Confronted in New Hampshire by a voter concerned with the money overwhelming our campaigns, Rubio conveniently forgot his votes against the DISCLOSE Act. Sounding a note of concern, he assured his interlocutor that: "Full disclosure and sunlight into all these expenditures is critical to getting to the root of this problem. As long as you know who's behind the money and how much they're giving and where they're spending it, that's the sunlight that we need." But not, it turns out, if too much sunlight would darken Rubio's prospects.

More than half of his campaign financing -- over $16 million -- is dark money channeled through Conservative Solutions Project (CSP), a "social welfare group" with a name virtually identical to Rubio's Super PAC, Conservative Solutions PAC. Given that Rubio already has a Super PAC for unlimited but disclosed donations, the only reason for CSP's existence is to scoop up secret money. CSP has paid for every pro-Rubio TV ad in the early primary states -- Iowa, New Hampshire and South Carolina, at a cost of more than $5 million -- as well as radio ads. CSP financed research into demographics and issue preferences in those same states, conducted by a firm which is also on Rubio's political payroll. The website for this vehicle of public enlightenment features Rubio's picture and Rubio speaking on video. And CSP bankrolled ads in which Rubio denounced the Iran nuclear deal -- after all, a CSP spokesman explained, "Rubio is one of the most persuasive voices in opposition to the deal."

Press accounts do not record if this gentleman had the grace to crack a smile. But CSP was set up by the same GOP operative who started Rubio's PAC, and the two entities share some of the same employees -- including the spokesman. Hard, then, to square this dubious deployment of dark money with another bromide Rubio offered in New Hampshire: "[A]s long as people know who is giving... and why... people can make judgments on why you're doing what you're doing."

In fact, what Rubio is doing may be more than driving a truckload of cash through a very large and shadowy loophole -- there is a factually compelling argument that he's violating the law. In this area, HuffPost has published a trove of smart and detailed articles well worth reading. But the central point is this: by law, groups like CSP must be primarily engaged in social welfare activity for the common good, and are barred from coordinating with or supporting a candidate's campaign.
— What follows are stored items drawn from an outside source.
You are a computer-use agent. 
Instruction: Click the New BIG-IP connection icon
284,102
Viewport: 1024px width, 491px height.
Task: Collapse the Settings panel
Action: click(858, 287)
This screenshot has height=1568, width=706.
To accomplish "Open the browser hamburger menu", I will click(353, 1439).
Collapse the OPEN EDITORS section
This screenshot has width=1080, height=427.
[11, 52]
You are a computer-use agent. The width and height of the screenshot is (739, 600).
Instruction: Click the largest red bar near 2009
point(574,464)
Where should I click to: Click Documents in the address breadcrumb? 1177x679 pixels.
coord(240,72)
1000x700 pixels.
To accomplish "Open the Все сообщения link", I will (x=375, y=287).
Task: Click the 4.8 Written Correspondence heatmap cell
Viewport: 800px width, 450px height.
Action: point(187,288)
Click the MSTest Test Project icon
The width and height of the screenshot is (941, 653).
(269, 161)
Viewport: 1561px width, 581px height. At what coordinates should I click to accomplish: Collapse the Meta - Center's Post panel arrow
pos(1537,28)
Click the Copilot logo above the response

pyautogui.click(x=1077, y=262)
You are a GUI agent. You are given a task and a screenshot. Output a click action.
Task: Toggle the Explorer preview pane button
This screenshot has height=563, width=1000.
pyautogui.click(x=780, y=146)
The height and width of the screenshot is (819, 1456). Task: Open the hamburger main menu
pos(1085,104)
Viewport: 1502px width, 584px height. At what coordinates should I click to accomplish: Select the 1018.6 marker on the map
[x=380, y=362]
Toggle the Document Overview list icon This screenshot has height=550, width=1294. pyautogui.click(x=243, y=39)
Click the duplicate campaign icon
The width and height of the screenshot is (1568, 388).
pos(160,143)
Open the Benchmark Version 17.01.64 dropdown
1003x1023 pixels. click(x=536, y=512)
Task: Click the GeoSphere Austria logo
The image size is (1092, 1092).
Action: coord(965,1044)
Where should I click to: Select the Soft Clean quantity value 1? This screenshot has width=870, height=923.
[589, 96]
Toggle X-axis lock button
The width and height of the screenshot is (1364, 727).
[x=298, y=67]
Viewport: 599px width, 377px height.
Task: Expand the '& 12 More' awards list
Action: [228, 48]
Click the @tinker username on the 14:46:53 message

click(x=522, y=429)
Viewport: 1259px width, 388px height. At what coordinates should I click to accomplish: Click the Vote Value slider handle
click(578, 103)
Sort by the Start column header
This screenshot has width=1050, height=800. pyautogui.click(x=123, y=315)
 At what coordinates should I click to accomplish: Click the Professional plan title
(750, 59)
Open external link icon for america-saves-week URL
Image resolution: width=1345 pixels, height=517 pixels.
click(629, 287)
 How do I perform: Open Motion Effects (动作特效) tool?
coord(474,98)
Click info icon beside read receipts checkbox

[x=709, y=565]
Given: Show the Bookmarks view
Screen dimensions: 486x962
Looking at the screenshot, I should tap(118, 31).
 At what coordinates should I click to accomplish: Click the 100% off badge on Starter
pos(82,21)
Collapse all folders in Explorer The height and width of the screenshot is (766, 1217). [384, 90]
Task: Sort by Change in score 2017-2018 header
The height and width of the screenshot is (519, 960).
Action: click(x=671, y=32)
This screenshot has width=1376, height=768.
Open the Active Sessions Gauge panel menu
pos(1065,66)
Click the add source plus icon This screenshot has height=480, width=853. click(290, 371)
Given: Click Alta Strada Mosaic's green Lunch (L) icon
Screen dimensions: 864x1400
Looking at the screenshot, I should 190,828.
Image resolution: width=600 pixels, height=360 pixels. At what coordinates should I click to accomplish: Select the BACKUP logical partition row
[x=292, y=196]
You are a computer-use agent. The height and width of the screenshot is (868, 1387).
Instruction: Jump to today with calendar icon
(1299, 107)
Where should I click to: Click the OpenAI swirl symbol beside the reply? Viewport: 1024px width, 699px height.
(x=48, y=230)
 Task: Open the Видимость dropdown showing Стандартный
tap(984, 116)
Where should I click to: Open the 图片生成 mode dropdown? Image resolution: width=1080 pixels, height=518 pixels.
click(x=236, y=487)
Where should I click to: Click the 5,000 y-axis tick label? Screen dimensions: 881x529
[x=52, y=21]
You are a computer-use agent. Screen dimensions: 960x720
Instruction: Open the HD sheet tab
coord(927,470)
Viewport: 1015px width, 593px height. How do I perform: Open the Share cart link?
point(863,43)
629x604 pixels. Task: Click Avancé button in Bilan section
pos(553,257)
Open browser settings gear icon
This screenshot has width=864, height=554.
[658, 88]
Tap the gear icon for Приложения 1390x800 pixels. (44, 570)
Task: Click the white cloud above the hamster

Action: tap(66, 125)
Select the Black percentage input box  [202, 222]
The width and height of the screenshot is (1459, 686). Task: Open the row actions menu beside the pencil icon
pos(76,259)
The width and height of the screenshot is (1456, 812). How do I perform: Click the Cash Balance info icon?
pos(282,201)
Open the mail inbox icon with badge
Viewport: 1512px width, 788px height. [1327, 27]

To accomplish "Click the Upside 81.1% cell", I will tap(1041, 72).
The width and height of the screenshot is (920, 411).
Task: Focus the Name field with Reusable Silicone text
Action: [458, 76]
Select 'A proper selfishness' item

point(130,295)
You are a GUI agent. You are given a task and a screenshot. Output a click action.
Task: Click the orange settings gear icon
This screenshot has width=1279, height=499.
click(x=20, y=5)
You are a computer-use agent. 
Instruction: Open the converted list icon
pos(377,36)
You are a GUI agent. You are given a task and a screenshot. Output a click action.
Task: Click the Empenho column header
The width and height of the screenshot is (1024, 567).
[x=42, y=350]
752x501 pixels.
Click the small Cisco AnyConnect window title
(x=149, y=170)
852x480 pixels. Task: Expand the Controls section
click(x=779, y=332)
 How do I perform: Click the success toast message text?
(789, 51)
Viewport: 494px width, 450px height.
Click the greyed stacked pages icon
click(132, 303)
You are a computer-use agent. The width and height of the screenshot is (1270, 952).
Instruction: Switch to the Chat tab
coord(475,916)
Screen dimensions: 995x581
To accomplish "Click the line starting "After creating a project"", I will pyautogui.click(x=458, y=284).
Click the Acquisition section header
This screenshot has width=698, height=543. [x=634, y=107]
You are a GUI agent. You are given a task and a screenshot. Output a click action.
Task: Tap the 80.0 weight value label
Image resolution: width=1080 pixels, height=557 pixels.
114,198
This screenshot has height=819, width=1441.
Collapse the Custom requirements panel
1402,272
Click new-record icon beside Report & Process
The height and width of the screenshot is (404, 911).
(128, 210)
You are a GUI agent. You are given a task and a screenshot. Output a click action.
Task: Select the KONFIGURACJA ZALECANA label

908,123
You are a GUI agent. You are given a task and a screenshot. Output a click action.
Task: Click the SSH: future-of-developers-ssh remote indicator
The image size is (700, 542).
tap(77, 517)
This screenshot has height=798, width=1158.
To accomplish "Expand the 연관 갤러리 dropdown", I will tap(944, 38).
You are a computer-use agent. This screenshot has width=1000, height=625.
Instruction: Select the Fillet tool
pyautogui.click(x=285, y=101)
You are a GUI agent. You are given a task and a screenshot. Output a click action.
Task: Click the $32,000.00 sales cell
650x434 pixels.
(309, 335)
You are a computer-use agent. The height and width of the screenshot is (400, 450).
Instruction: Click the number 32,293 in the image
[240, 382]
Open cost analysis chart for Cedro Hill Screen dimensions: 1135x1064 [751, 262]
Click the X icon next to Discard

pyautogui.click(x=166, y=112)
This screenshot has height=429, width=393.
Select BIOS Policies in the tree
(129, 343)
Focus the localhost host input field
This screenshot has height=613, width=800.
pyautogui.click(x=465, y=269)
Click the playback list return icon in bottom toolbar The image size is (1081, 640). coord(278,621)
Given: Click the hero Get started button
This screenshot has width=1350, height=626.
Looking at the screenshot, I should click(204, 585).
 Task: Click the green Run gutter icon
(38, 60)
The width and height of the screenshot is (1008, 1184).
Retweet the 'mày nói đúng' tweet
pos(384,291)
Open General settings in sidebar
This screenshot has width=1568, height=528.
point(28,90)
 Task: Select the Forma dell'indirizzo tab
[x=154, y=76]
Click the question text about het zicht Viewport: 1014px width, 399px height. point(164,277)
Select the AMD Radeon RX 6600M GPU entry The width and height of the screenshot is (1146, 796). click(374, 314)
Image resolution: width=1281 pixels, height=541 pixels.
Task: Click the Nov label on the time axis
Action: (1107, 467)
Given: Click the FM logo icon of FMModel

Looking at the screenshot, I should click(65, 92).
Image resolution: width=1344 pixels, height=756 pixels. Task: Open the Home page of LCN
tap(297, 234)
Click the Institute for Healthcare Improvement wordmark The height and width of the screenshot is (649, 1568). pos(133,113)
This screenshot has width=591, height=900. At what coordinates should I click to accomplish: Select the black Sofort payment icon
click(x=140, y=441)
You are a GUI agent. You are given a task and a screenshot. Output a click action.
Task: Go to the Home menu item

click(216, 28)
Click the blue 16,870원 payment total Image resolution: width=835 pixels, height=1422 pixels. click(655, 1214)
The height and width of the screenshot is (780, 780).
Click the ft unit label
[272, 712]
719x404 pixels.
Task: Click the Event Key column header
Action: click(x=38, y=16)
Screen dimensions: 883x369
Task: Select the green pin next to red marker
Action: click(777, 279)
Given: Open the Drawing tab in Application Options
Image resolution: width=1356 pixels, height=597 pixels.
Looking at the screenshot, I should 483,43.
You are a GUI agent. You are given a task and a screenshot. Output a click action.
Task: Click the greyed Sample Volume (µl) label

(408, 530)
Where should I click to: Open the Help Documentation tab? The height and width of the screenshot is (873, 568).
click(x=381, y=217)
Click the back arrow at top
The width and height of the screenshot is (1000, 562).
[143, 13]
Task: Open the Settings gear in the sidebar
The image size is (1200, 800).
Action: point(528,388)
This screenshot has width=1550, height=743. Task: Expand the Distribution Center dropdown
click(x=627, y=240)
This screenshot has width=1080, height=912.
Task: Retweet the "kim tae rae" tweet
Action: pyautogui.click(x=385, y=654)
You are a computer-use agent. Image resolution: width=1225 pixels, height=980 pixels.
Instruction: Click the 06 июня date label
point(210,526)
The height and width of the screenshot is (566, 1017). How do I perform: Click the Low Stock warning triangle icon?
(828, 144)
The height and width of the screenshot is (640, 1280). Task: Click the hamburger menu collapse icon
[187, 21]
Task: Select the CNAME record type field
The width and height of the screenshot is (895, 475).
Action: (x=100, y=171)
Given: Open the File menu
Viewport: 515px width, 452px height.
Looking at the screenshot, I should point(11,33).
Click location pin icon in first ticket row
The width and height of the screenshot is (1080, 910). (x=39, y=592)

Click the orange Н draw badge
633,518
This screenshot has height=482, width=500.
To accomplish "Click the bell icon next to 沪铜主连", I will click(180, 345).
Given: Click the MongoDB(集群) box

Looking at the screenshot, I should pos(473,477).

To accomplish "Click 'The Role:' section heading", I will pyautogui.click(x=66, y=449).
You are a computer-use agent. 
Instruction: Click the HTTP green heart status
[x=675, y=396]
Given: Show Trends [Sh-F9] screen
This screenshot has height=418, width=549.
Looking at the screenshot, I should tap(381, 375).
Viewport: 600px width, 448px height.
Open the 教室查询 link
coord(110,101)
By the most elastic standard CSP, is so blatantly tied to Rubio as to fall well outside the legal parameters for social welfare groups. A particularly telling piece of evidence is the language of contracts between CSP and the television stations broadcasting its ads, characterizing these commercials as "supporting Marco Rubio" in the presidential primaries. Thus three campaign reform groups have filed complaints with the IRS and Department of Justice charging that CSP is illegally operating to benefit Rubio's campaign.

Perhaps, in Rubio's mind, these legal niceties count for little. But when Donald Trump describes Rubio as Sheldon Adelson's "perfect little puppet," he neglects to ask who else may hold the strings. Rubio won't tell us -- assuming that, in all cases, he even knows.

Thanks to the GOP, Congress won't compel an answer. Nor, as of now, has the IRS, whose budget is at the mercy of those same legislators. The partial fix remaining -- an executive order requiring federal contractors to disclose their campaign spending -- will not curb groups like CSP, or address the potential corruption of our elections by foreign donors.

Perhaps, someday, a different Court or Congress will address Justice Kennedy's corrosive blunder. But until then, the only curb on the power of secret donors -- from here or abroad -- resides in the conscience of candidates like Marco Rubio.